Some circles overlap, and I should not add to the total area the overlapping amount twice.
Until now I tried the follwing approach: 1) Use buffer to get circles: select st_buffer(get_location, 15000) from d_station; 2) Use st_union to join the circles into a single multipoint geometry 3) use st_area to calculate area.
Unfortunately this approach doesn't work, I think because I am not using st_union in the correct way?
Then I found an interesting tutorial here, which explains something very similar to what I need. Unfortunately I am not able to get a useful result using this approach either.
How can I obtain a list of circles and merged circles polygons, and then calculate the sum of their areas?

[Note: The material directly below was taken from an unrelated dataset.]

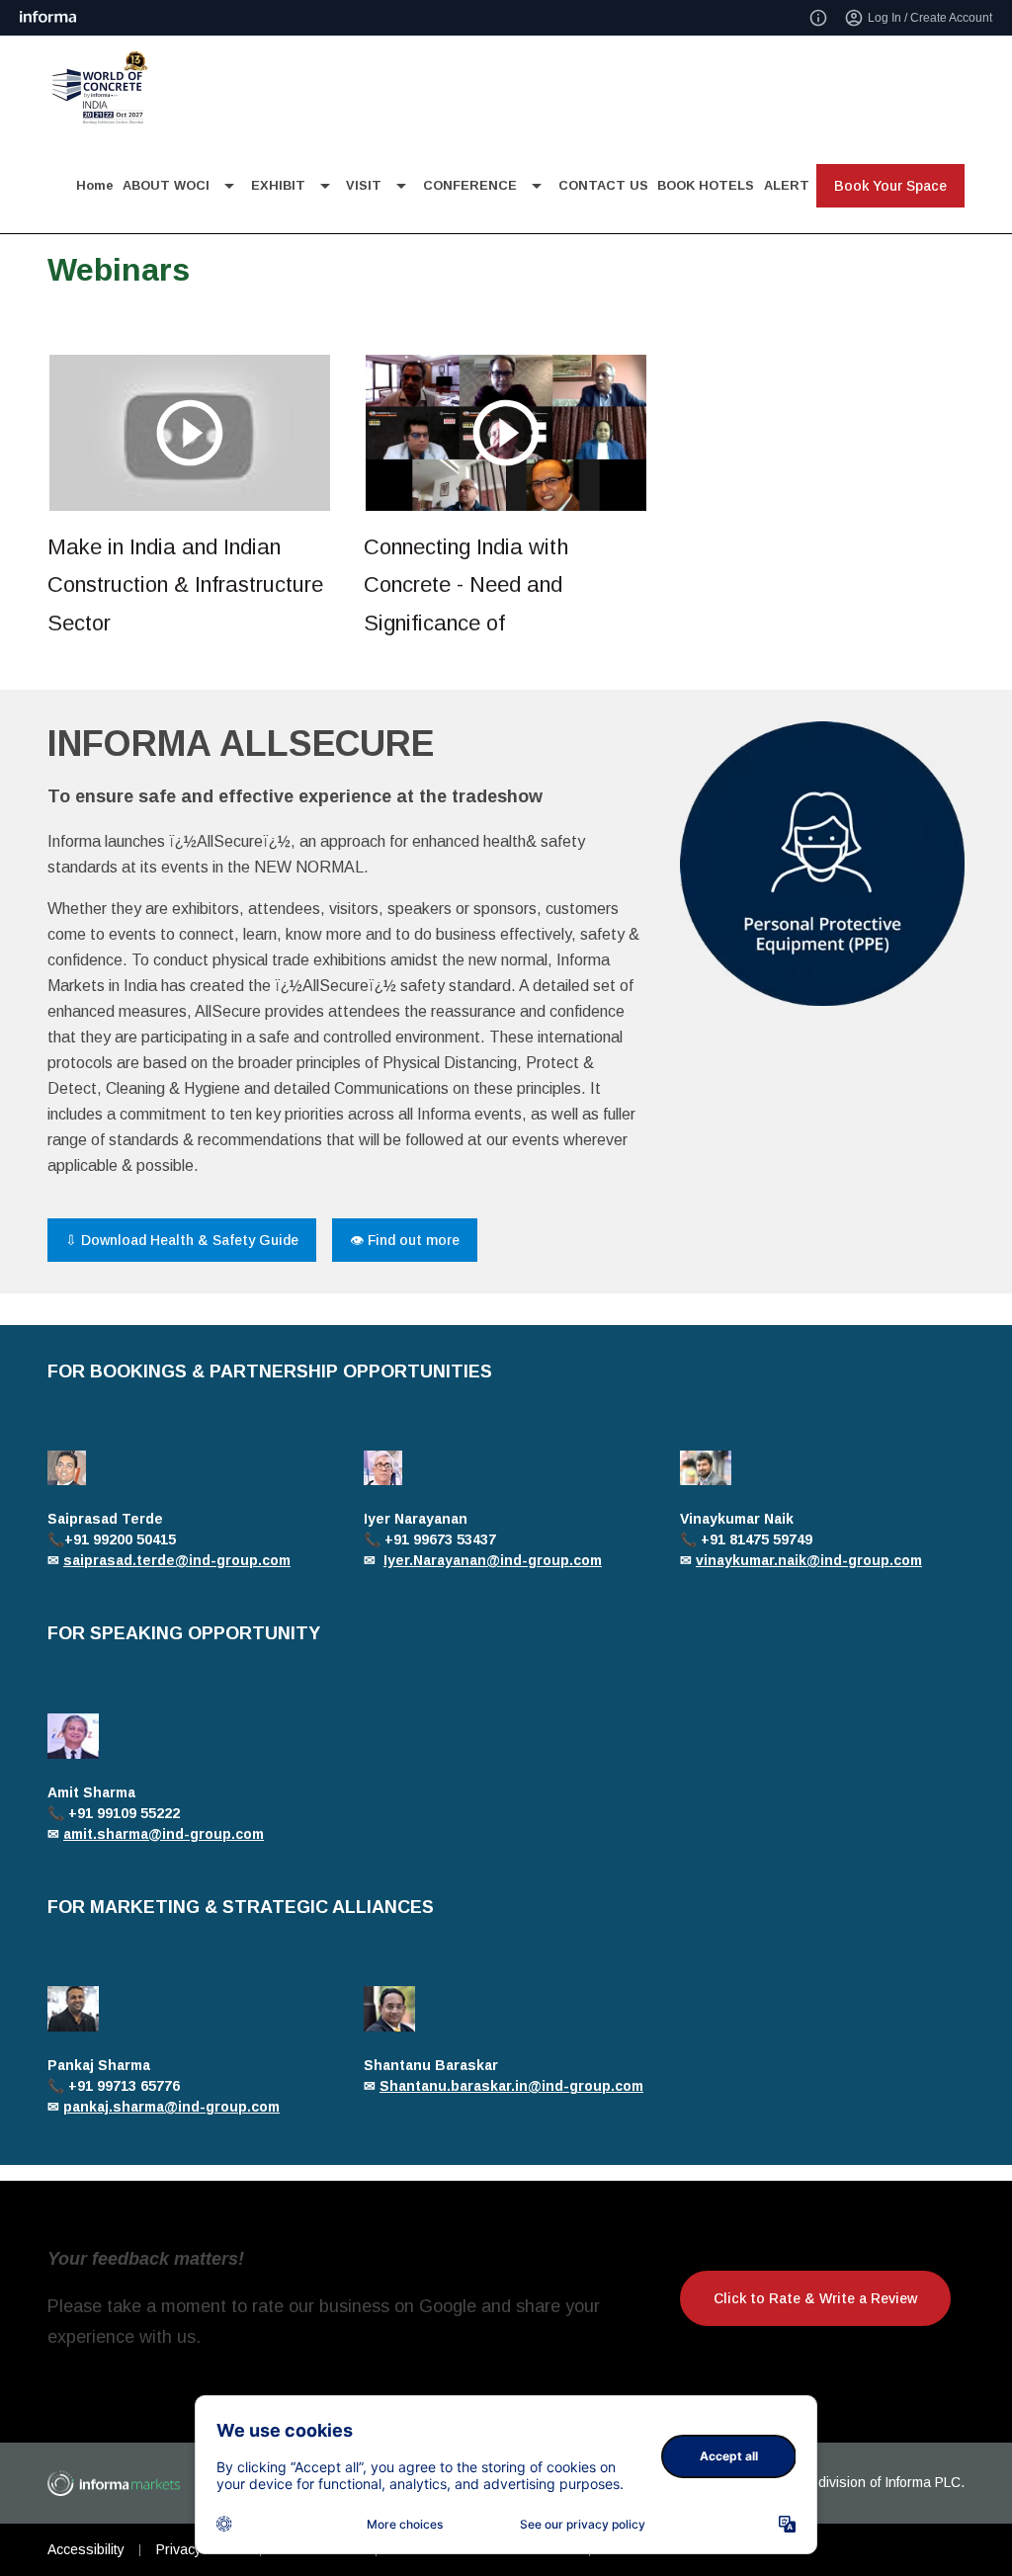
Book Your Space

Update: I am trying Pierre suggestion. Here the steps I performed:
CREATE temporary TABLE pts AS
select ds.id, geo_location as geom from pa.d_station ds
CREATE temporary TABLE circles AS
SELECT id, ST_Buffer(geom, 15000) AS geom FROM pts;
create temporary table circles2 as
SELECT a.id, pa.ST_DifferenceAgg(a.geogr, b.geogr) geogr
FROM circles a,
circles b
WHERE ST_Equals(a.geogr, b.geogr) OR
((ST_Contains(a.geogr, b.geogr) OR
ST_Contains(b.geogr, a.geogr) OR
ST_Overlaps(a.geogr, b.geogr)) AND
(ST_Area(a.geogr) < ST_Area(b.geogr) OR
(ST_Area(a.geogr) = ST_Area(b.geogr) AND
ST_AsText(a.geogr) < ST_AsText(b.geogr))))
GROUP BY a.id;
select sum(st_area(c2.geogr)) from circles2 c2;
But I get a result which is way too low from the expected. Is my approach wrong?